On a night out, my wife and I found ourselves in the middle of a group of twenty-something women visiting from Finland. I fancied myself quite a charming tour guide as we led them to some of our favorite watering holes in the neighborhood. However, I quickly realized the visibility limits of that charm. After a few drinks one of the ladies drunkenly blurted out, “Oh, you look just like my father.” That dated me more than the word “sir” ever has. I was now a fatherly figure to these ladies, and, while I had no intention of being a dirty old man, this label just didn’t sit well with me. “And is your father a good-looking man like myself?” I asked, jokingly. When the laughter dissipated, I realized that my sexual cloaking device was now activated for twenty-something women and there was nothing I could do to change this.

However, to lament their inability to see me sexually is to think that my sex appeal is the only thing I have going for me. It has to do with how we’ve used our youth and beauty, how much we’ve developed our inner as opposed to our outer-selves during our lifetimes. It’s also important to consider who we are looking to for sexual recognition. Someone half our age is going to find us more transparent than someone our own age or older. The sooner we realize this, the easier it will be to accept this transparency as a natural stage in life.

Nevertheless, episodes of this nature can be harsh reminders of a man’s declining sexual prowess. For men, sexual invisibility is painful precisely because it strips us of our biological mission.

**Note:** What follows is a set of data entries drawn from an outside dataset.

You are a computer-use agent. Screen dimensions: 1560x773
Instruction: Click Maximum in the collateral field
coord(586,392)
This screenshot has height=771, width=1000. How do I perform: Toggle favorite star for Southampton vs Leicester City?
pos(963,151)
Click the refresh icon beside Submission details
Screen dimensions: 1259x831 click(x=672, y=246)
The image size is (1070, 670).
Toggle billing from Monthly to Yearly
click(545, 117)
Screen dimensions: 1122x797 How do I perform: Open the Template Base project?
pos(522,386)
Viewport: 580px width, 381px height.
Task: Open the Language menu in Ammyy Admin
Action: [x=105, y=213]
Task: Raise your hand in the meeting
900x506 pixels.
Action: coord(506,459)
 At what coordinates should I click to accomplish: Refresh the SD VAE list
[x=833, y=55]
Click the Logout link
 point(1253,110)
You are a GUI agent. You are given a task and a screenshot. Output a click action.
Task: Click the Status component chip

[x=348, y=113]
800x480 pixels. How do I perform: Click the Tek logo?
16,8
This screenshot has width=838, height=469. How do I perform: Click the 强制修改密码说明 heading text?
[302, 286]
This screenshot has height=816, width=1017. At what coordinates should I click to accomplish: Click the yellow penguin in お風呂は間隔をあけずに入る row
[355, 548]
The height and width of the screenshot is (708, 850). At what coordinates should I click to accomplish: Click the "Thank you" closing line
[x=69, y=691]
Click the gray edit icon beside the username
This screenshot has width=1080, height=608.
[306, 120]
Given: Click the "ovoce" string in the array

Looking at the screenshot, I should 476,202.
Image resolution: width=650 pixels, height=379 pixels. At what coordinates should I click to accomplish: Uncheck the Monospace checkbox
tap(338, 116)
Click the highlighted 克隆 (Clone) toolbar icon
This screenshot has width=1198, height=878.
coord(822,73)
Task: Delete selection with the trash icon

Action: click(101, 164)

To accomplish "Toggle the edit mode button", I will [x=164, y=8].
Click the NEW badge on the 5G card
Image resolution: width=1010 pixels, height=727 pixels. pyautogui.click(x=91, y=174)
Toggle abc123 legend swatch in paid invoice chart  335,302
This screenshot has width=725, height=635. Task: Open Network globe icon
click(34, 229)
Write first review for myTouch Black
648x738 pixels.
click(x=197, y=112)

No longer visible enough to play the cat and mouse game, we lose direction and purpose. We now have two options: Either face this fact head on and deal with it in a dignified manner or develop some scheme to make millions of dollars to buy our way back onto the sexual radar.

While this is a painful point in our lives, I don’t think it affects men the same as it does our female counterparts. We men are no strangers to fighting to become a blip on a woman’s sexual radar. Call it heterosexual bias, but men are simply not as attractive as women. Therefore, we often have to resort to our wit or intellect to gain a woman’s notice. This helps us to cultivate what is on the inside as well.

An attractive woman, whether she wants to or not, has no choice but to appear on a man’s radar. While some women are not comfortable with the level of attention this begets, there are others who use their feminine wiles to get what they want out of life. I don’t fault them for this. Women are justified in using whatever means necessary to survive in a world that is still dominated by men. However, women who use their beauty in this manner must understand that they are helping to perpetuate this very societal dynamic. They also suffer more as their youthful beauty gives way to age. In short, those (men or women) who have depended on beauty of body as opposed to mind, find sexual invisibility far more devastating.

Yet, we don’t need to take the death of our sex appeal so hard. Being invisible has its benefits for both men and women: Women can finally relax around men, and be judged on their inner-beauty. Men can finally think with their brains rather than their libidos. (Well, we can at least try.) This opens up a whole new chapter in how we interact with each other. Rather than basing who we are on our aesthetic, we will now have to dig deeper into ourselves in order to appear on one another’s radar. In the hopped up world of exterior appearance, it’s nice to know that there is a time in our lives when what’s on the inside finally matters.